# Exercise directions:
Track down every line below that holds "computer" and copy it.

Records shown START

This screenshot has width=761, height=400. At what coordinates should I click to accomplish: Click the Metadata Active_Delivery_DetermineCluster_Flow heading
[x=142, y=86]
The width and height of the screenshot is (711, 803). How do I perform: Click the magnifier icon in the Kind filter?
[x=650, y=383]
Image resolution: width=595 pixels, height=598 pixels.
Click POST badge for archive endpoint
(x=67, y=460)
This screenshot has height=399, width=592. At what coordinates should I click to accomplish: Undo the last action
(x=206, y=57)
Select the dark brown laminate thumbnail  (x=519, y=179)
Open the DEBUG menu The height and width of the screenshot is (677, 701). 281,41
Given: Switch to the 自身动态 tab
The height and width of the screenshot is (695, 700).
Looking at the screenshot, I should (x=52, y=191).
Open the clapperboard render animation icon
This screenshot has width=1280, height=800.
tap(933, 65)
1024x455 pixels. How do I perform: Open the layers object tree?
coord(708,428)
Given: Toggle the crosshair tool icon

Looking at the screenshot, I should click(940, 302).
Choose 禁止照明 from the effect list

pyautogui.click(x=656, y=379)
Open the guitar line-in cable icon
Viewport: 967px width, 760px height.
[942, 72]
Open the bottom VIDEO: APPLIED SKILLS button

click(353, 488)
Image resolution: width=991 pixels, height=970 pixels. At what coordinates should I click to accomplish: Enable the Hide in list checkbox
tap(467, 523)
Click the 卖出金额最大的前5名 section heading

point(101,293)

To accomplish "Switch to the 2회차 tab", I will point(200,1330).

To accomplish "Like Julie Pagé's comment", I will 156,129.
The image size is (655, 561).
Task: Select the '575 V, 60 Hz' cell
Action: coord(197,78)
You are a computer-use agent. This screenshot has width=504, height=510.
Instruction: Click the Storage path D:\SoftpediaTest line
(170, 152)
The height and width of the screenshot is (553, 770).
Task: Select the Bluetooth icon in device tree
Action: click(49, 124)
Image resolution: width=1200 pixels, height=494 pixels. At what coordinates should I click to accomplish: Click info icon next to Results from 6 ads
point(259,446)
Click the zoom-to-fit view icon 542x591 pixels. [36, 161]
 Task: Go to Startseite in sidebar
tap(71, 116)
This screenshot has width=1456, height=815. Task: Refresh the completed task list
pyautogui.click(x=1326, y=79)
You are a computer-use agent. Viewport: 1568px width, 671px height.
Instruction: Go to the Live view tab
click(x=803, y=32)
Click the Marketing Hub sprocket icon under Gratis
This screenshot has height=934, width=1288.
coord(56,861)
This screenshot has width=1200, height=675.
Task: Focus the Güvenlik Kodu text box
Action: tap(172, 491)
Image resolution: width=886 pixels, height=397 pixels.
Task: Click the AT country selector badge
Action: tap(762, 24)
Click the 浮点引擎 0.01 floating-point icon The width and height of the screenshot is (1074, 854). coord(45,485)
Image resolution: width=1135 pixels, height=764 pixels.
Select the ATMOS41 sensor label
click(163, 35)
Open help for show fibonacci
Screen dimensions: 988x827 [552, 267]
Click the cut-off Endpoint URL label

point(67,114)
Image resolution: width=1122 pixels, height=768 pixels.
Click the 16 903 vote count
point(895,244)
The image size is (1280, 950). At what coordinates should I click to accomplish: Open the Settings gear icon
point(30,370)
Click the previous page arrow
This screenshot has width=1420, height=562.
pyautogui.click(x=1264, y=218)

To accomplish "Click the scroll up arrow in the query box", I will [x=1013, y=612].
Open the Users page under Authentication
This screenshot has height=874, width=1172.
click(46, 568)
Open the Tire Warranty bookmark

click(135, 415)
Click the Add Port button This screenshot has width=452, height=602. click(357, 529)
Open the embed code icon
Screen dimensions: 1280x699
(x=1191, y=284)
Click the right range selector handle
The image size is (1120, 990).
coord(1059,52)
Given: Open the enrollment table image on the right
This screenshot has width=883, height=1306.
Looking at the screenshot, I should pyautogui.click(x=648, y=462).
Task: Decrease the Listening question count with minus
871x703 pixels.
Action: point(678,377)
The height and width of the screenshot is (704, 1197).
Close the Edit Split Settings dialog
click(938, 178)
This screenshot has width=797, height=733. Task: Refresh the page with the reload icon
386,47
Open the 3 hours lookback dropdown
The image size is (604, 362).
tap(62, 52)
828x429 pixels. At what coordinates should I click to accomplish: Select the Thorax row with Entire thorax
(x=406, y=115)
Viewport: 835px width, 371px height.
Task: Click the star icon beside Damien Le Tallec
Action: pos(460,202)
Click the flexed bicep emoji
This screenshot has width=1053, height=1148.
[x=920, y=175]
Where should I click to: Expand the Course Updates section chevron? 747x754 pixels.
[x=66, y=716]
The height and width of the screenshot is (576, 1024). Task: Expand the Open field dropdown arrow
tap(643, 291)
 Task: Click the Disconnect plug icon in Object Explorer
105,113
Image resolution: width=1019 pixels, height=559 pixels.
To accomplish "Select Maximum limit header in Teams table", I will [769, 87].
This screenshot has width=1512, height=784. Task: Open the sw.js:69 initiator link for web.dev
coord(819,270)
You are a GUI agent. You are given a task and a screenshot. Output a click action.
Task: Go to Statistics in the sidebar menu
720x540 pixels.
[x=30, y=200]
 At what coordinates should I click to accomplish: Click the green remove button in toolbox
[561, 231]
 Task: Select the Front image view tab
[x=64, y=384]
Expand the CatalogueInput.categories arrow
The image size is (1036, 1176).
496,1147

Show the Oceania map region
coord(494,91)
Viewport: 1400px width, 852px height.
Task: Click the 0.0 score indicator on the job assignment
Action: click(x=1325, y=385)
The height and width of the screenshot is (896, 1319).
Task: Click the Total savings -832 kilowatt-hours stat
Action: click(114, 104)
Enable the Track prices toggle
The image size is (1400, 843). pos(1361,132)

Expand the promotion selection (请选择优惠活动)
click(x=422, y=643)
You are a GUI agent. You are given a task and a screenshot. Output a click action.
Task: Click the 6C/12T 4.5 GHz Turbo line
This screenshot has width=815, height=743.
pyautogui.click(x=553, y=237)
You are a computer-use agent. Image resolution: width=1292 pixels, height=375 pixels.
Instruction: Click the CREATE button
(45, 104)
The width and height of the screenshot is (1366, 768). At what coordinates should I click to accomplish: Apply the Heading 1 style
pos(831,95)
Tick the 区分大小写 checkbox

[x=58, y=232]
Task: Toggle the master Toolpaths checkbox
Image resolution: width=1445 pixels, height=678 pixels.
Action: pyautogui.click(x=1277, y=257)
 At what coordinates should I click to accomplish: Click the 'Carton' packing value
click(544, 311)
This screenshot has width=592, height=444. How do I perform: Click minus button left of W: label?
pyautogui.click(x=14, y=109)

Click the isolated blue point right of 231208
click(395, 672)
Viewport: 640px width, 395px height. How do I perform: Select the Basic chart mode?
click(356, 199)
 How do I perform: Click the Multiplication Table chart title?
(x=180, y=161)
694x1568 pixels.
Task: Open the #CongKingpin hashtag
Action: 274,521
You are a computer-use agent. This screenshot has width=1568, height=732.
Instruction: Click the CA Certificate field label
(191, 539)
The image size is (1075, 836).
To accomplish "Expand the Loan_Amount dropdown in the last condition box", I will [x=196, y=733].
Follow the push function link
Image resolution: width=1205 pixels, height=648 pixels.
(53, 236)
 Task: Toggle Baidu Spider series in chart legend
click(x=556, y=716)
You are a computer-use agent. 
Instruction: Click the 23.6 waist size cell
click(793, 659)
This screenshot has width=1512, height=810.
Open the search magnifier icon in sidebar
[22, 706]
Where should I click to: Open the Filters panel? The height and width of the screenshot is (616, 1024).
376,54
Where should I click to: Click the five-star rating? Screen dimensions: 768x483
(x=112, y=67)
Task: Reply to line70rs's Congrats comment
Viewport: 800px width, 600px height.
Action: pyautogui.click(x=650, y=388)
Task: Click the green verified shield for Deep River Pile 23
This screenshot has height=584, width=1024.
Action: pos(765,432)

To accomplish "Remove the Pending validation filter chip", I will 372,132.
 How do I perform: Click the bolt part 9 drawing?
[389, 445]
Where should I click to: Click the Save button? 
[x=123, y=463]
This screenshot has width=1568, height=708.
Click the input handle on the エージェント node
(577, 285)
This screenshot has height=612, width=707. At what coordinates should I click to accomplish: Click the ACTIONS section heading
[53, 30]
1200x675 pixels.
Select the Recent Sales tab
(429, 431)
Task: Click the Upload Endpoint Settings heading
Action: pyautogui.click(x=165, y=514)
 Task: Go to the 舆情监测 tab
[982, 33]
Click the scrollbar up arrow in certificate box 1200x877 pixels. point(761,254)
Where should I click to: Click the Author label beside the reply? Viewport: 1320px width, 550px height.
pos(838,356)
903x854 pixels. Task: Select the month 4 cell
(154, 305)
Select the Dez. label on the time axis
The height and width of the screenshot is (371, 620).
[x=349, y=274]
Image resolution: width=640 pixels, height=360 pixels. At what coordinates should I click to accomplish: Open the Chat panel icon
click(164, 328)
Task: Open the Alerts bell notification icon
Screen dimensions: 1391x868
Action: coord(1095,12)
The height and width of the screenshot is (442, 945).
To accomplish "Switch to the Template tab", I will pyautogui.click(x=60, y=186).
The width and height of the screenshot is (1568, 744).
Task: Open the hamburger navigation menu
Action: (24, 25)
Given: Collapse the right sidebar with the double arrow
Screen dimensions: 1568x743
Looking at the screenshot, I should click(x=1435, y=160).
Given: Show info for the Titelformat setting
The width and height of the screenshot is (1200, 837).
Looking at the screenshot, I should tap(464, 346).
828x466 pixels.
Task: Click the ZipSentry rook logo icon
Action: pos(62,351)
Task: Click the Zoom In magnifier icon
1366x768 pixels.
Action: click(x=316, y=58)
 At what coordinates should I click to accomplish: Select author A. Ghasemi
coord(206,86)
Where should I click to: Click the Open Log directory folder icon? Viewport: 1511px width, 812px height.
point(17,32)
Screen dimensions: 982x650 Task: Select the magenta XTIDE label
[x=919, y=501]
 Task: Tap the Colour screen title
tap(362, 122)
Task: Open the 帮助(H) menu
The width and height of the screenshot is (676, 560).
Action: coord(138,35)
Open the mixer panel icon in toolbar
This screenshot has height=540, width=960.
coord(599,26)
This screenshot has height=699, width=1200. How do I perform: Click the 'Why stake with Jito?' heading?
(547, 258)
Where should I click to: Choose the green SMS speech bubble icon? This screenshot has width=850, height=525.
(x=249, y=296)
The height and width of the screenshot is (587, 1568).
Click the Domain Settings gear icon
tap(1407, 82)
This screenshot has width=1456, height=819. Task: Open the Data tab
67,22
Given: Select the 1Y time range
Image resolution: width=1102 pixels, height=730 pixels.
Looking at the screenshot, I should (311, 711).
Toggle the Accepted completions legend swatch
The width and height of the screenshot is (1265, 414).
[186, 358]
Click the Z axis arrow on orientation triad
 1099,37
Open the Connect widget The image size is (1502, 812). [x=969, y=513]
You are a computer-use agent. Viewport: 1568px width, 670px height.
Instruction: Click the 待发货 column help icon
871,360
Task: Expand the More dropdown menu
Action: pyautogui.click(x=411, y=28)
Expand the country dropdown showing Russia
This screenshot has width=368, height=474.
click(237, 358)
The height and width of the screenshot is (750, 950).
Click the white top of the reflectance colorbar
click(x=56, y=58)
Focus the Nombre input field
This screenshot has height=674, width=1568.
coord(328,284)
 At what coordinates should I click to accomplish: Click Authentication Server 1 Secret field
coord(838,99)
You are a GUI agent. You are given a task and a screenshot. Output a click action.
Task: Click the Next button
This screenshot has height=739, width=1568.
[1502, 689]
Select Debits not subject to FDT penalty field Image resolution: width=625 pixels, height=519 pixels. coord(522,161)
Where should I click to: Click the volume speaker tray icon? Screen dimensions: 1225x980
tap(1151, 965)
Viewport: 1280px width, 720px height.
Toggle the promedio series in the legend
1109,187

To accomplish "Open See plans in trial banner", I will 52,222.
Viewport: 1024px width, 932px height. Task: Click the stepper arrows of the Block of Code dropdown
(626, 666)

Records shown END

# Problem solution:
You are a computer-use agent. This screenshot has width=504, height=510.
You are a computer-use agent. Viewport: 1568px width, 671px height.
You are a computer-use agent. Image resolution: width=1292 pixels, height=375 pixels.
You are a computer-use agent. This screenshot has width=1568, height=732.
You are a computer-use agent. 
You are a computer-use agent. Viewport: 1568px width, 670px height.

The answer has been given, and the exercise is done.